Exercise directions:
Pull out each row below that contains the word "Waist", matching its capitalization exactly.

--

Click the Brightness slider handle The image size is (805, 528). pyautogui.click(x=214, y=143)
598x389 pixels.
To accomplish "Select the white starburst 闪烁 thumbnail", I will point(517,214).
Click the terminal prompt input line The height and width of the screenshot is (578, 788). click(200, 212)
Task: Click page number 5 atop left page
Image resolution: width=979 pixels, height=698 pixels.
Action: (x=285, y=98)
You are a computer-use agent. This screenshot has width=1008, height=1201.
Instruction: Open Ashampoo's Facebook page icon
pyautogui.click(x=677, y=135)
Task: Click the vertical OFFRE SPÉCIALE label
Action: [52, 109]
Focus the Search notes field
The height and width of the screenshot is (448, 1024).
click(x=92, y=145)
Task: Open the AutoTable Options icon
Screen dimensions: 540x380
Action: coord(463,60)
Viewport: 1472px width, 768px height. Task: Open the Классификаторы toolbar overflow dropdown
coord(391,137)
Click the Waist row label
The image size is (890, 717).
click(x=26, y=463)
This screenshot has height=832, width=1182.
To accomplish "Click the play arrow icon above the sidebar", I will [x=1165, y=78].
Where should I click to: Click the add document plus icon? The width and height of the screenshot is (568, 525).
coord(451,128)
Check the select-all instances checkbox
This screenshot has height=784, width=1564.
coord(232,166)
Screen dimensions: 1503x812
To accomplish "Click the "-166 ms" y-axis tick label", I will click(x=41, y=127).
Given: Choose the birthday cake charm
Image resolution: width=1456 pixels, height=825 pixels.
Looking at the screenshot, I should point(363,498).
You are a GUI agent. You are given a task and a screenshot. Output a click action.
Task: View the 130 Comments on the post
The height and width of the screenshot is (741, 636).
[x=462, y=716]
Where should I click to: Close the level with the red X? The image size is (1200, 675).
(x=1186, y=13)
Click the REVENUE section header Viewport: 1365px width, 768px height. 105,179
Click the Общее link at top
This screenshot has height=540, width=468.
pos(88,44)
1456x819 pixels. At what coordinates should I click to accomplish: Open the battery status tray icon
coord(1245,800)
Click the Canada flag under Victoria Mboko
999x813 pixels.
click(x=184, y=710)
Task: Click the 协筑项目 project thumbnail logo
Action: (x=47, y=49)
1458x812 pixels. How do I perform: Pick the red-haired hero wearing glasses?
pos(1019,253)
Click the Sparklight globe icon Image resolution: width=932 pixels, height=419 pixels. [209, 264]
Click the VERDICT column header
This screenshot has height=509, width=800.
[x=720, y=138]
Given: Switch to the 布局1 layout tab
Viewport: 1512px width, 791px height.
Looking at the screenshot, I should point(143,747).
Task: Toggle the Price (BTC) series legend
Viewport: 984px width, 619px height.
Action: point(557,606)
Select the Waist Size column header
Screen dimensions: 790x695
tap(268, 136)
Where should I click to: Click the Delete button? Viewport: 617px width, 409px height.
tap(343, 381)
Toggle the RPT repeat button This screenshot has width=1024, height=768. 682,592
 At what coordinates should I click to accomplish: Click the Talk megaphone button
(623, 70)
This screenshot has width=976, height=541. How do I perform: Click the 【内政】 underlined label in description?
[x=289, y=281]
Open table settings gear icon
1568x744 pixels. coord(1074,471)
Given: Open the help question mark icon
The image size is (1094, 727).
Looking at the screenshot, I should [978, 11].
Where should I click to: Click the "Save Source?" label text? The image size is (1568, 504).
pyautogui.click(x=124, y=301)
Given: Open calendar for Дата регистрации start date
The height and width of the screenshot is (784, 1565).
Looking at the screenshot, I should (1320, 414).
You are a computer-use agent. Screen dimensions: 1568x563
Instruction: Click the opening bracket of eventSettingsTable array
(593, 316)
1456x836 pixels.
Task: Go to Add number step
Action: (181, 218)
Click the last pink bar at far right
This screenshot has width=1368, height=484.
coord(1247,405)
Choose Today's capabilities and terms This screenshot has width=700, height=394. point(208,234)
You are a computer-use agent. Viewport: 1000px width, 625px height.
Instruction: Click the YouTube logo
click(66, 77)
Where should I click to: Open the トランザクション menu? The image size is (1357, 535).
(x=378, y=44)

--

Answer for this exercise:
Click the Waist row label
Select the Waist Size column header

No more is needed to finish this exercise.